▶ [PASSAGE SHOWN]:
The nutritional study, by Wageningen University’s Linda Oude Griep, is the first to examine the relationship between the colour of fruit and vegetables and health.

To determine the impact on strokes, she divided fruit and vegetables by their colours. Green ones (spinach, lettuce), yellow/oranges ones (citrus fruits, carrots), and red/purple ones (tomatoes, strawberries, blue grapes) did not lessen the likelihood of a stroke. But people with a high intake of white fruit and vegetables had 55 percent fewer strokes than people with a low intake.

Oude Griep’s research is based on a survey of 20,000 people taken in 2001 by the National Institute for Public Health and the Environment:

“This gives us a fairly complete picture of what people were eating ten years ago. Since then, all of them have been tracked for cardiovascular diseases. Our study is based on the combined data.”

Research has yet to determine which of the many different nutrients in the white group are exactly responsible for the lower stroke rate.

▶ [PROBLEM STATEMENT]:
Extend the passage on fruit and vegetable color and stroke risk with a few sentences that pick up after its last sentence.

▶ [PROVIDED DATA]:
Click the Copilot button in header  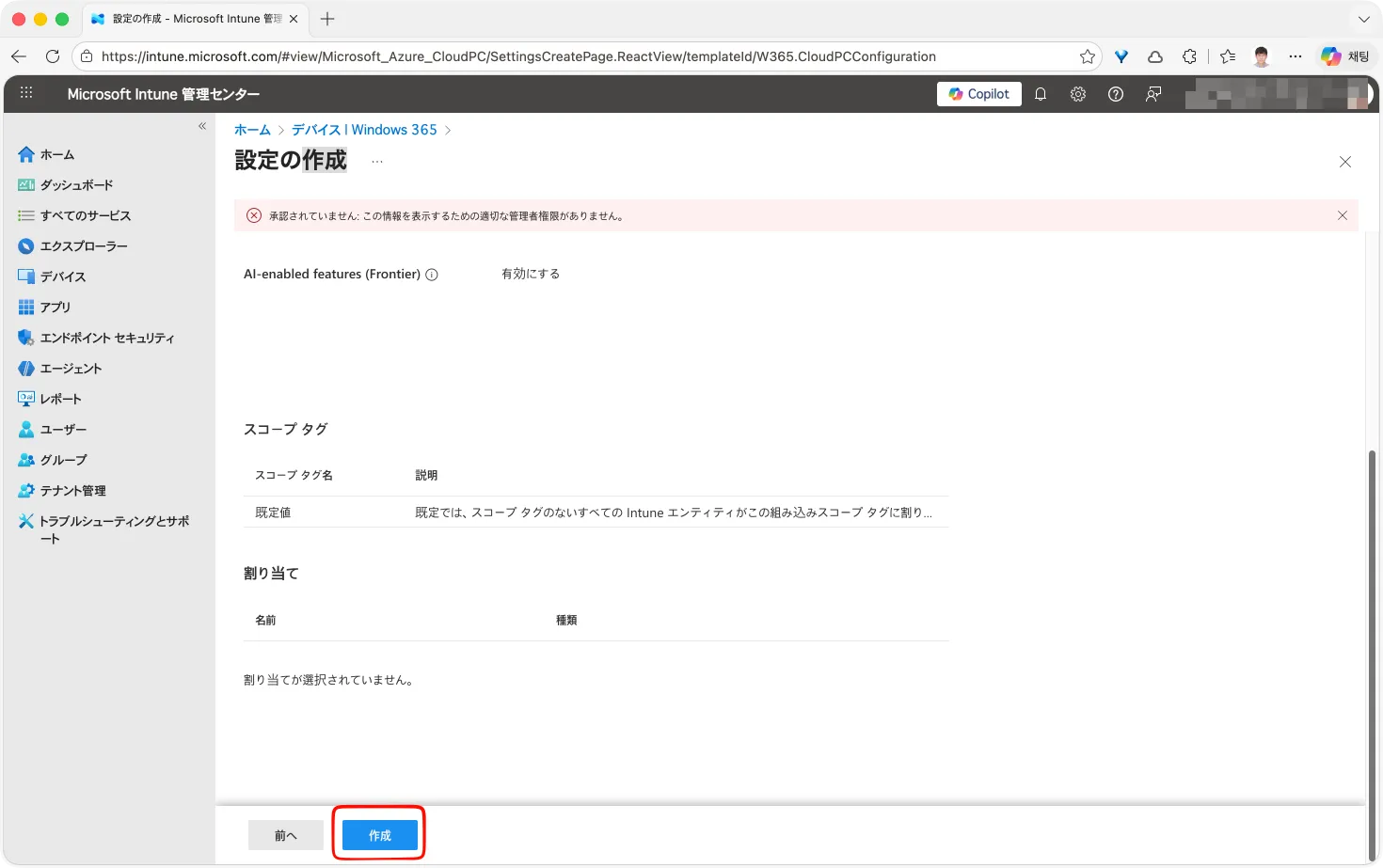[978, 94]
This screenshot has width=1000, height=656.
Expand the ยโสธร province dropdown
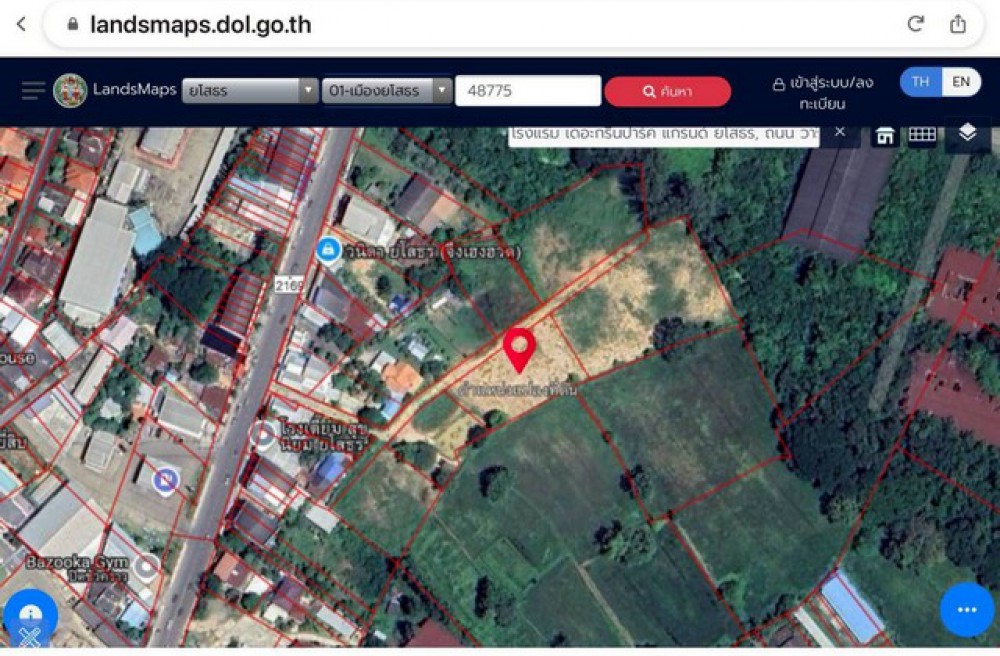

▶ [ANSWER SPACE]:
“What we can say is that 55 percent of the white fruit and vegetables consisted of apples and pears, which are rich in fibres as well as flavonoids and quercetin. These nutrients are thought to offer protection against strokes. This might explain the positive effect.”

Oude Griep stresses that her study will require further research. But it confirms, she says, the importance of a diet high in a variety of fruit and vegetables.

Ineke van Dis, a nutrition expert at the Dutch Cardiovascular Foundation, agrees.

“It is a first, important finding. But our foundation takes a broad approach to cardiovascular diseases. We therefore advise people to eat fruit and vegetables of all colours, including white ones of course.”